Now, if you said to me, with a gun to my head, that you'd never do, because you have to do them all together, but if you said, "Only do one," it would be this one, which is extended time, any way you can do it. The challenge that the inner-city, low-income schools have is very different than the ones the white, suburban schools have. This isn't about the kids can't learn, and it isn't about — this is the big surprise — it isn't about the teachers are bad — it really isn't — and the schools are bad. The challenge that they're facing is crushing them, right? So they need a how-to. It isn't about motivation, right? The interesting thing is that you keep the kids in the school longer, no matter how you do it. 

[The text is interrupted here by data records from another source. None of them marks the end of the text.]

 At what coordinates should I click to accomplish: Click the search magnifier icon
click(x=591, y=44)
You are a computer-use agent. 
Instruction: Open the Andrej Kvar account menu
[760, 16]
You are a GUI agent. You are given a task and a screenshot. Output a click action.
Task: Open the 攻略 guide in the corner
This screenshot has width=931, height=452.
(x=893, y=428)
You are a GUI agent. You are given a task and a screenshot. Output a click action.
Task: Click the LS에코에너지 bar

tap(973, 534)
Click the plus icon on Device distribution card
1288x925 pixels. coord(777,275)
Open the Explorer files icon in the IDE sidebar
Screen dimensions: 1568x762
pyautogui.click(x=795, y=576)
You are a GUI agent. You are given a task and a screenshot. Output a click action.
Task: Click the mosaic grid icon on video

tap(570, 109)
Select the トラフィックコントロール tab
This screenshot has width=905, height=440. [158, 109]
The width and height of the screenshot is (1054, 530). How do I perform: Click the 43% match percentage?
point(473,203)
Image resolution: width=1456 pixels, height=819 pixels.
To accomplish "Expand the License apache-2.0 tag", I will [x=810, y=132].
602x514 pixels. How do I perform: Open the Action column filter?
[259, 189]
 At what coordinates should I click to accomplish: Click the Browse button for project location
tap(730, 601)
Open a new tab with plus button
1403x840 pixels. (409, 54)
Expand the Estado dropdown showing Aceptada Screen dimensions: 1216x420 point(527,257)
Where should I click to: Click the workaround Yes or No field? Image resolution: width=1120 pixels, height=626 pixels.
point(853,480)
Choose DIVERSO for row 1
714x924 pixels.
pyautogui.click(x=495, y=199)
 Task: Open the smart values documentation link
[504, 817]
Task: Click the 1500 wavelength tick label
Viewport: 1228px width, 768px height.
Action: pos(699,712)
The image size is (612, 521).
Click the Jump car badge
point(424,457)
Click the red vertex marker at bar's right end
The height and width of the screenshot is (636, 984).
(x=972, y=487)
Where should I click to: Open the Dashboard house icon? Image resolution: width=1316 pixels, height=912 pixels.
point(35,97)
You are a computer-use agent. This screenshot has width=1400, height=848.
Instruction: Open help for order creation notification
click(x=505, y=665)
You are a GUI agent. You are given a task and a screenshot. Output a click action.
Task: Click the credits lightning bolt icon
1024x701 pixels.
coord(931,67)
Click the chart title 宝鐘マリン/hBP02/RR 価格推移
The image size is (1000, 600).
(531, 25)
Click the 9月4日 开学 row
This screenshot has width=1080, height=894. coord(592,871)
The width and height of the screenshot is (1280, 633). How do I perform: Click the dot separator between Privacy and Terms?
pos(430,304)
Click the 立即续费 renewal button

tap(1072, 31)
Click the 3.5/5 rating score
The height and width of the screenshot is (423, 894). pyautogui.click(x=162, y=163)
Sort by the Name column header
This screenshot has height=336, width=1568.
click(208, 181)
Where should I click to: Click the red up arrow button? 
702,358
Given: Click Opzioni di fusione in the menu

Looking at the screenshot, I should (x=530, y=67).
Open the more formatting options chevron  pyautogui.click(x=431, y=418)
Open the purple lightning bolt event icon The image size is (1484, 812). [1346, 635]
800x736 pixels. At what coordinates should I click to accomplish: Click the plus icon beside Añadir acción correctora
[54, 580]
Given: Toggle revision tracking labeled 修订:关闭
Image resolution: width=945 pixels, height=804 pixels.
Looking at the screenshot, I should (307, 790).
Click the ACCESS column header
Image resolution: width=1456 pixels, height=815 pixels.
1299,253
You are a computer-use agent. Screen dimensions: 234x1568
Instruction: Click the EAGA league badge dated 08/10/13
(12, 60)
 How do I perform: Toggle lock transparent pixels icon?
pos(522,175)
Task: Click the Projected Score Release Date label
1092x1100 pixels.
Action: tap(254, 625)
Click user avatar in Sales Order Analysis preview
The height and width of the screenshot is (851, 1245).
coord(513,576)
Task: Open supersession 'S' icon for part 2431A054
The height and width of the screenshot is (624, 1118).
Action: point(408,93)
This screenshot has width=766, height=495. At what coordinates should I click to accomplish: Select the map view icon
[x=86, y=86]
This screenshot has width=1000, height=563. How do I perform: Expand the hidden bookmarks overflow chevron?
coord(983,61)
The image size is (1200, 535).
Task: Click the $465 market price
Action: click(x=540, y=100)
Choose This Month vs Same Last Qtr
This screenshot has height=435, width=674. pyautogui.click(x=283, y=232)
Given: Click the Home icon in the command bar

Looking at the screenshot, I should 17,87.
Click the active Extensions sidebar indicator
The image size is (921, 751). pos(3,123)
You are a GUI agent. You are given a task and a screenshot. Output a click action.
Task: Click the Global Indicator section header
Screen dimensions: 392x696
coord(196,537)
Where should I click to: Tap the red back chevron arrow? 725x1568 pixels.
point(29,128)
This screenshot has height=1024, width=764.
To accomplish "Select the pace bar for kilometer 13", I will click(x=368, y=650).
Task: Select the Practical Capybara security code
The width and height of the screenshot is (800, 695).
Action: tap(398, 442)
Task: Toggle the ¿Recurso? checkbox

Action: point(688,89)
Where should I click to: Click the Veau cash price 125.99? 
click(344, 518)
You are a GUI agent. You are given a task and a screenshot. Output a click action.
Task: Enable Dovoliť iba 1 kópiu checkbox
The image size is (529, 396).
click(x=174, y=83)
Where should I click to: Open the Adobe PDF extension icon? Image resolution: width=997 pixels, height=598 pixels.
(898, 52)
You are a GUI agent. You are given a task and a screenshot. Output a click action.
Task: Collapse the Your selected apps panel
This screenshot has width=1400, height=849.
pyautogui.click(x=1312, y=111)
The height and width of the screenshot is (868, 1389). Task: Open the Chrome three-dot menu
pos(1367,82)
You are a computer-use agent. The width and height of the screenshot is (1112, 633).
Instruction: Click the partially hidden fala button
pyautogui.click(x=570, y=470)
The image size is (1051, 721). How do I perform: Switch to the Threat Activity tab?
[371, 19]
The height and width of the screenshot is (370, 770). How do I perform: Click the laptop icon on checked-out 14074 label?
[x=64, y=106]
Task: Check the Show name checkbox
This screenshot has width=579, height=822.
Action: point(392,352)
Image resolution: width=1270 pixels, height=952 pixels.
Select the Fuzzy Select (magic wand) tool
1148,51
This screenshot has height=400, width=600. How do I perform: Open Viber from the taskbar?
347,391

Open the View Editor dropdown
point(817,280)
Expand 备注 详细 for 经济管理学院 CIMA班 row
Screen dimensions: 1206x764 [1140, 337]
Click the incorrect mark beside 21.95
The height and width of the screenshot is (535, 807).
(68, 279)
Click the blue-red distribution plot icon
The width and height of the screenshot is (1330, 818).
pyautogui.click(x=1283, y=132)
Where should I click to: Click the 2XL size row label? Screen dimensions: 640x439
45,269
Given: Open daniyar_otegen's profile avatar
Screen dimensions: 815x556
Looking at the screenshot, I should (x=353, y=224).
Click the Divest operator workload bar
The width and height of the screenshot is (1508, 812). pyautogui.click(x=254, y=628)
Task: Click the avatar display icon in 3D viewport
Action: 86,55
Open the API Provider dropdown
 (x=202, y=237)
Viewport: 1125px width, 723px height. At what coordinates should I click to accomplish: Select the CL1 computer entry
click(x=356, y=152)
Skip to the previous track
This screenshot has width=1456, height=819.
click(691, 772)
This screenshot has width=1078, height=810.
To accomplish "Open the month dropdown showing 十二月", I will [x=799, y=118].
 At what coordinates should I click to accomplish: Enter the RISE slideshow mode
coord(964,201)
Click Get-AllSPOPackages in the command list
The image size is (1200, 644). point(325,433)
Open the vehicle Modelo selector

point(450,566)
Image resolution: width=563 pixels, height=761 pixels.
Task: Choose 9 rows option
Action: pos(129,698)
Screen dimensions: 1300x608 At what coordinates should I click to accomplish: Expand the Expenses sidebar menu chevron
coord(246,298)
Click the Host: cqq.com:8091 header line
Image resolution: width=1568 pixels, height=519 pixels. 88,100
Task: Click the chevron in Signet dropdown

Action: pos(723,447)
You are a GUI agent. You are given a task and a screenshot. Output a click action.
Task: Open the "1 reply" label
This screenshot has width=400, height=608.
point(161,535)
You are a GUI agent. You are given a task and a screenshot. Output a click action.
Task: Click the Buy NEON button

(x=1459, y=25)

Early childhood, extend the day, and in the summer, in fact, you should do all. They actually close the gap. Now here's the interesting thing. Everyone talks about the summer slide. Summer slide is two kids, and let's imagine there's an African-American, inner-city kid in a low-income school — low-income kid — and his white suburban counterpart and they graduate in June from second grade and they're at the same level. When they return in September, the low-income African-American kid is three months behind where he was in June, and the white suburban kid is one month ahead. So they are four months apart. That summer slide accounts for two-thirds of the entire gap. So you can imagine how important it is.

This interview has been condensed and edited.